(Dataset entries)
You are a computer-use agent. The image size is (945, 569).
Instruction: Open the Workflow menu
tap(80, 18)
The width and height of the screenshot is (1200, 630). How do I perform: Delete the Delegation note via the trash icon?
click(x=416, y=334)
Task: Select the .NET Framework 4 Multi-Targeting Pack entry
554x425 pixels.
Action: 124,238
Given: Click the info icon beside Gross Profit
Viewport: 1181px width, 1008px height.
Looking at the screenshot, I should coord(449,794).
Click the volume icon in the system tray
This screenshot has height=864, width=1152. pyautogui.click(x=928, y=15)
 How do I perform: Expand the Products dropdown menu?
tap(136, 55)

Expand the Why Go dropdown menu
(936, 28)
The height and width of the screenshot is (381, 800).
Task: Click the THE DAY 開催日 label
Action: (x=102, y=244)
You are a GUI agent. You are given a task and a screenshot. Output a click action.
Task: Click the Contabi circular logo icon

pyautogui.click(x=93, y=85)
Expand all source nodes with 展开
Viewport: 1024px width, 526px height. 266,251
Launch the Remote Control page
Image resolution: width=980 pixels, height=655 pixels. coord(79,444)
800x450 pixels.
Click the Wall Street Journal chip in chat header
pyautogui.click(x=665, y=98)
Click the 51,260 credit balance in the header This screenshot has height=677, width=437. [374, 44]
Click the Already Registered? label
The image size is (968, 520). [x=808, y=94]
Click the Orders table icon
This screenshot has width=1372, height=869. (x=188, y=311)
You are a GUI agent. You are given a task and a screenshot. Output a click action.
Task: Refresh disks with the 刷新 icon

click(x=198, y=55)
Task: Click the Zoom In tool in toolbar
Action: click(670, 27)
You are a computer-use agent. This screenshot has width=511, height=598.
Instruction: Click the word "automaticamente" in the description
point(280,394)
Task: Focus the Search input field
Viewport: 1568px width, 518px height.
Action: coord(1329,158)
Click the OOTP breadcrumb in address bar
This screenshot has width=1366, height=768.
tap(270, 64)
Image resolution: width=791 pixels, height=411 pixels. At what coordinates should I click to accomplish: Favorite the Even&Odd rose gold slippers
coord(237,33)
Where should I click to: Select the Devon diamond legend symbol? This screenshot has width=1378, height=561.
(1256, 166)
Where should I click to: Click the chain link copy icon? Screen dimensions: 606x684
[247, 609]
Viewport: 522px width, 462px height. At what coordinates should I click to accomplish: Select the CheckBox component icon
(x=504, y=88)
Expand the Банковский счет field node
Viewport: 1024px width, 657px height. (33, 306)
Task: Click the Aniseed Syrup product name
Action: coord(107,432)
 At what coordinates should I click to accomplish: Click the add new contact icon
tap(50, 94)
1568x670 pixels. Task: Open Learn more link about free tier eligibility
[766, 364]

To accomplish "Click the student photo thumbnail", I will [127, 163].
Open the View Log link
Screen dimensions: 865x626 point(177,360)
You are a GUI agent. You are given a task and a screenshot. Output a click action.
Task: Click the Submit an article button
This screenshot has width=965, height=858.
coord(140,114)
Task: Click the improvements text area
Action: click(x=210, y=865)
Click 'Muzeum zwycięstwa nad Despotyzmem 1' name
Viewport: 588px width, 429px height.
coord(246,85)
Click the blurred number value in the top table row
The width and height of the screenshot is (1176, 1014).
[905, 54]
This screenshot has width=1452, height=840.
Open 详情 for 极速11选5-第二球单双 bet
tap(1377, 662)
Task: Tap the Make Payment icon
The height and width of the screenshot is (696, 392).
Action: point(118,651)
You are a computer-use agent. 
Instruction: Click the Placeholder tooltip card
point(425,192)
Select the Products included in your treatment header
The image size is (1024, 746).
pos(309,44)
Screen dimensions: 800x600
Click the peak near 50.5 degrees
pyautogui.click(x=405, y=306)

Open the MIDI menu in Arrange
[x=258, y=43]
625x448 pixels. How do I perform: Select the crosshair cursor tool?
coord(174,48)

Your instructions:
This exercise calls for every record to be restated word for word.

Answer for the task:
You are a computer-use agent. The image size is (945, 569).
Instruction: Open the Workflow menu
tap(80, 18)
The width and height of the screenshot is (1200, 630). How do I perform: Delete the Delegation note via the trash icon?
click(x=416, y=334)
Task: Select the .NET Framework 4 Multi-Targeting Pack entry
554x425 pixels.
Action: 124,238
Given: Click the info icon beside Gross Profit
Viewport: 1181px width, 1008px height.
Looking at the screenshot, I should coord(449,794).
Click the volume icon in the system tray
This screenshot has height=864, width=1152. pyautogui.click(x=928, y=15)
 How do I perform: Expand the Products dropdown menu?
tap(136, 55)

Expand the Why Go dropdown menu
(936, 28)
The height and width of the screenshot is (381, 800).
Task: Click the THE DAY 開催日 label
Action: (x=102, y=244)
You are a GUI agent. You are given a task and a screenshot. Output a click action.
Task: Click the Contabi circular logo icon

pyautogui.click(x=93, y=85)
Expand all source nodes with 展开
Viewport: 1024px width, 526px height. 266,251
Launch the Remote Control page
Image resolution: width=980 pixels, height=655 pixels. coord(79,444)
800x450 pixels.
Click the Wall Street Journal chip in chat header
pyautogui.click(x=665, y=98)
Click the 51,260 credit balance in the header This screenshot has height=677, width=437. [374, 44]
Click the Already Registered? label
The image size is (968, 520). [x=808, y=94]
Click the Orders table icon
This screenshot has width=1372, height=869. (x=188, y=311)
You are a GUI agent. You are given a task and a screenshot. Output a click action.
Task: Refresh disks with the 刷新 icon

click(x=198, y=55)
Task: Click the Zoom In tool in toolbar
Action: click(670, 27)
You are a computer-use agent. This screenshot has width=511, height=598.
Instruction: Click the word "automaticamente" in the description
point(280,394)
Task: Focus the Search input field
Viewport: 1568px width, 518px height.
Action: coord(1329,158)
Click the OOTP breadcrumb in address bar
This screenshot has width=1366, height=768.
tap(270, 64)
Image resolution: width=791 pixels, height=411 pixels. At what coordinates should I click to accomplish: Favorite the Even&Odd rose gold slippers
coord(237,33)
Where should I click to: Select the Devon diamond legend symbol? This screenshot has width=1378, height=561.
(1256, 166)
Where should I click to: Click the chain link copy icon? Screen dimensions: 606x684
[247, 609]
Viewport: 522px width, 462px height. At what coordinates should I click to accomplish: Select the CheckBox component icon
(x=504, y=88)
Expand the Банковский счет field node
Viewport: 1024px width, 657px height. (33, 306)
Task: Click the Aniseed Syrup product name
Action: coord(107,432)
 At what coordinates should I click to accomplish: Click the add new contact icon
tap(50, 94)
1568x670 pixels. Task: Open Learn more link about free tier eligibility
[766, 364]

To accomplish "Click the student photo thumbnail", I will [127, 163].
Open the View Log link
Screen dimensions: 865x626 point(177,360)
You are a GUI agent. You are given a task and a screenshot. Output a click action.
Task: Click the Submit an article button
This screenshot has width=965, height=858.
coord(140,114)
Task: Click the improvements text area
Action: click(x=210, y=865)
Click 'Muzeum zwycięstwa nad Despotyzmem 1' name
Viewport: 588px width, 429px height.
coord(246,85)
Click the blurred number value in the top table row
The width and height of the screenshot is (1176, 1014).
[905, 54]
This screenshot has width=1452, height=840.
Open 详情 for 极速11选5-第二球单双 bet
tap(1377, 662)
Task: Tap the Make Payment icon
The height and width of the screenshot is (696, 392).
Action: point(118,651)
You are a computer-use agent. 
Instruction: Click the Placeholder tooltip card
point(425,192)
Select the Products included in your treatment header
The image size is (1024, 746).
pos(309,44)
Screen dimensions: 800x600
Click the peak near 50.5 degrees
pyautogui.click(x=405, y=306)

Open the MIDI menu in Arrange
[x=258, y=43]
625x448 pixels. How do I perform: Select the crosshair cursor tool?
coord(174,48)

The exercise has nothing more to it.